As such, the procedural mechanism provided for under Article 235-104 II of the French Commercial Code proves to be cumbersome and shows its limits, since the summary judge is not able to assess the tools put in place under the vigilance plan.
The associations will, therefore, have no other choice but to turn to the judge ruling on the merits for an effective control of the vigilance measures put in place.
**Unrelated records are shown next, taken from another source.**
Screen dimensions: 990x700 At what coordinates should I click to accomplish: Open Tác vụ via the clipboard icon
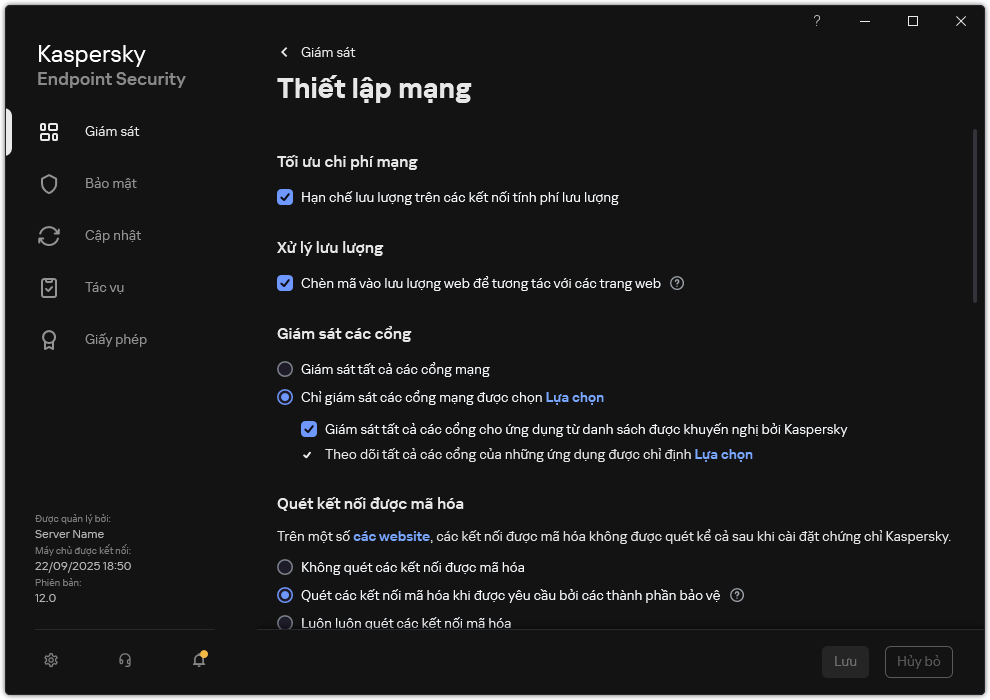tap(49, 288)
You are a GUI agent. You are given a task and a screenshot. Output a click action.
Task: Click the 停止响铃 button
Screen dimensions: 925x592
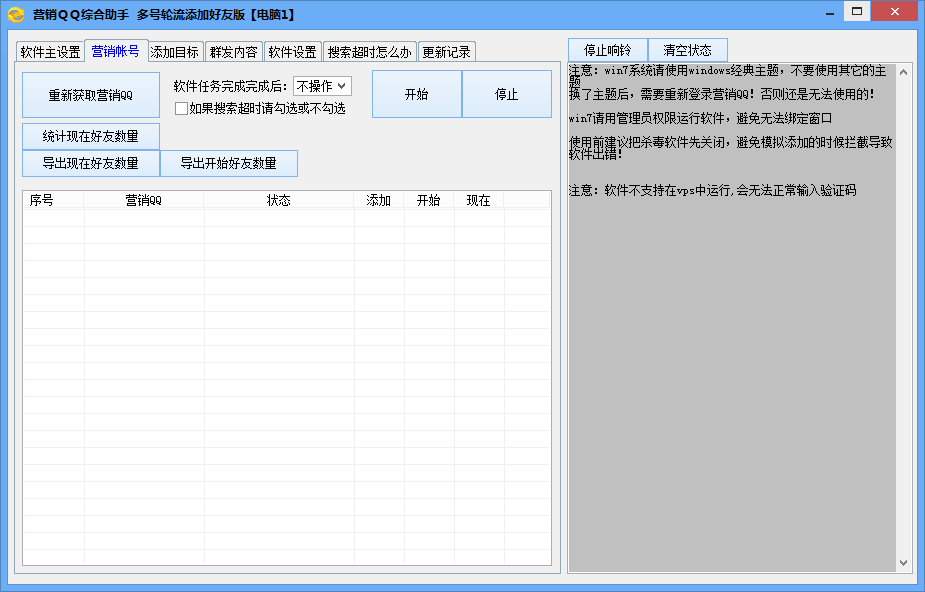607,50
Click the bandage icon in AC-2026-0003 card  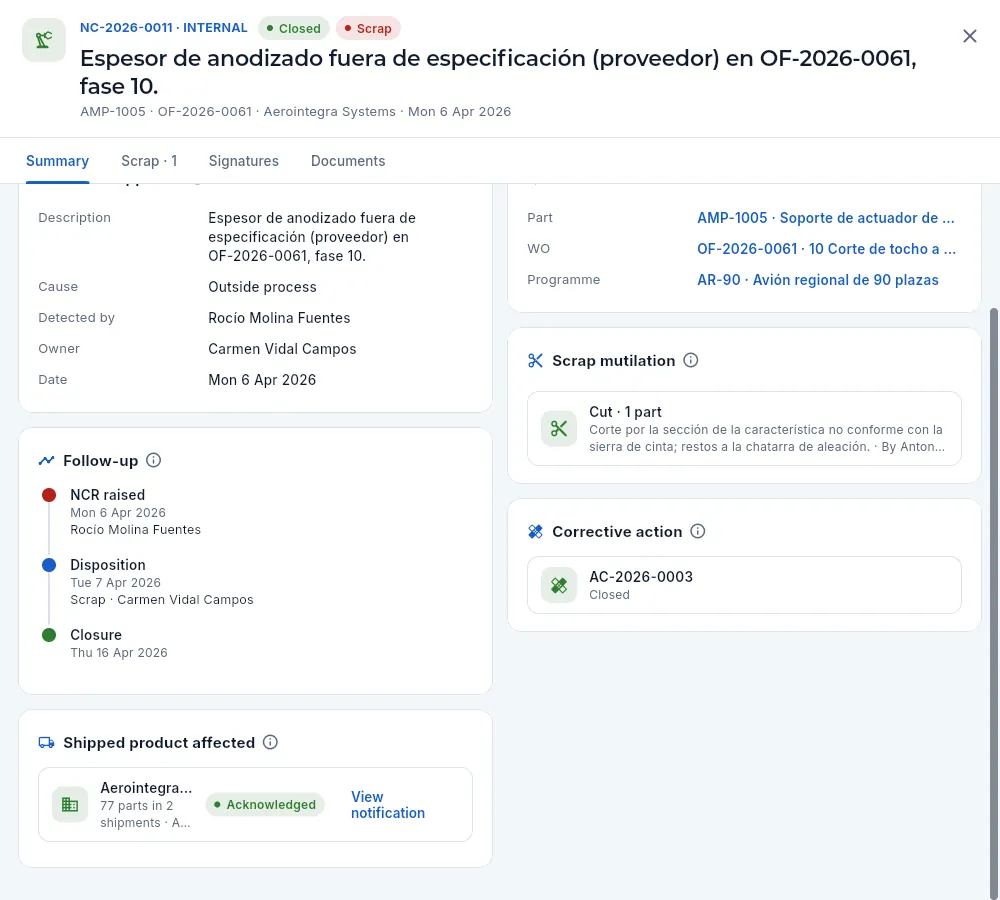coord(559,585)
V/ Towards an extension of the duty of vigilance
Finally, it should be recalled that the obligation to set up a vigilance plan should be extended to a greater number of companies, as the European Commission has adopted a proposal for a directive on corporate due diligence that would apply to:
- large companies with more than 500 employees and a net worldwide turnover in excess of EUR 150 million;
- companies with more than 250 employees and a net worldwide annual turnover in excess of EUR 40 million, provided that at least 50% of this net turnover is generated in one or more specific business sectors (textile and footwear industry, agriculture, fisheries, manufacture of food products, extraction of mineral resources (petroleum, gas, coal), manufacture of metal products, etc.). For these companies, the new rules would start applying two years after their entry into force;
- companies organized and operating under the laws of a third country when they generate a net annual turnover in excess of EUR 150 million in the European Union, or in excess of EUR 40 million in the European Union when at least 50% of this turnover is generated in one or more of the aforementioned specific business sectors.